I was watching a talk of Yalın Alpay, who is a
Turkish writer, on YouTube about his feelings related to the age of 40. At some
point, I paused the video when I heard his wise words refined through 40 years
of life with philosophical inquiries about the uncertainty of life. Here is his
statement:
"My understanding of life since the twenties
has been about making peace with the uncertainty of life. Life becomes livable
when you accept that it is truly uncertain. So, living is a bit of the art of
managing uncertainty. If you can manage uncertainty, I think you can move
forward. If you can't manage, in order to avoid uncertainty, to find a reliable
port, you have to reject most things and settle for much less, and this leads
to unhappiness. Therefore, it is necessary to accept the uncertainty, that is,
that oscillation first."
As I looked at the screen, dazzled, and listened to this statement over and over again, since I was struggling to manage the uncertainty at this stage of my life - I still struggle though. Maybe I felt a little bit relieved knowing there were other people suffering from this uncertainty. As the quote also implies, there is always a trade-off in life between choices from the perspective of uncertainty. I think that nobody can say either of the choices is the correct one. These are just preferences. And we can choose a path based on the circumstances at that stage of our life and these choices are highly influenced by the randomness of life. Neither path is definitively true. But all of them have consequences which we need to understand and sometimes put up with.
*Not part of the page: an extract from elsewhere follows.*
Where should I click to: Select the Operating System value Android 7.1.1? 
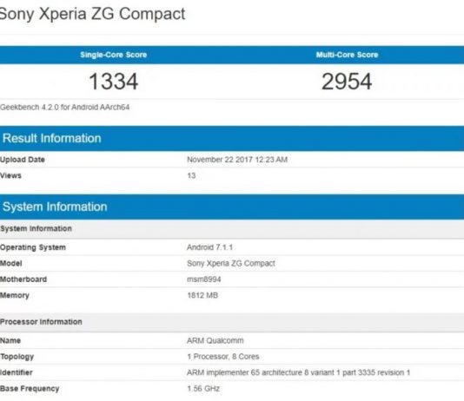[x=209, y=247]
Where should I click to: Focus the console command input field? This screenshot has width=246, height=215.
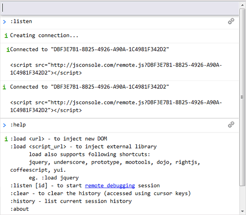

I made a career change around the age of 31, choosing to be a researcher in academia. First, I felt like that I was late to start a PhD. Later, I realized that this gave me a mental advantage: I was resilient not to give up at hard times and had a different perspective to find creative solutions for the problems I deal with. At the end of my PhD, I was thinking that I am ready for new adventures in new countries and different research groups. However, nobody told me that the postdoctoral stage can be a black hole in my life and drag me to anxiety in a sea of uncertainty. I need to work on temporary contracts and I need to chase new positions and fellowships/scholarships constantly. After more than two years, this feeling of uncertainty can be exhausting, although I think that I am resilient.
While the uncertainty is very high until you become a tenured professor in academia, it is not more different in private sector. You can be laid off while you have a good position in a big company because something beyond your control happens in the financial world. In fact, there exists a social class that defines individuals working on temporary contracts as the “Precariat,” which combines “precarious” and “proletariat”. I heard this term from a sociologist friend of mine. I was happy to know that some intellectuals already defined it on the basis of the cruelty of capitalism. As a member of this social class, I feel constantly insecure due to the unpredictability of the job market.
As people trying to survive in this capitalist world, we need to find ways to manage this uncertainty. Psychotherapy can help if you can afford it. My naïve way of dealing with it is writing with a stream of consciousness in the mornings. Meditation (backed by a growing body of scientific evidence) and other philosophical concepts like stoicism can also provide assistance. Consequently, there is no way of running away from the cost for doing the job you love. On the other hand, you can unhappily do another job but enjoy a more stable life. In the end, I understand that I cannot avoid the uncertainty of life and the cost of my choices. I will do my best to embrace the uncertainty of life.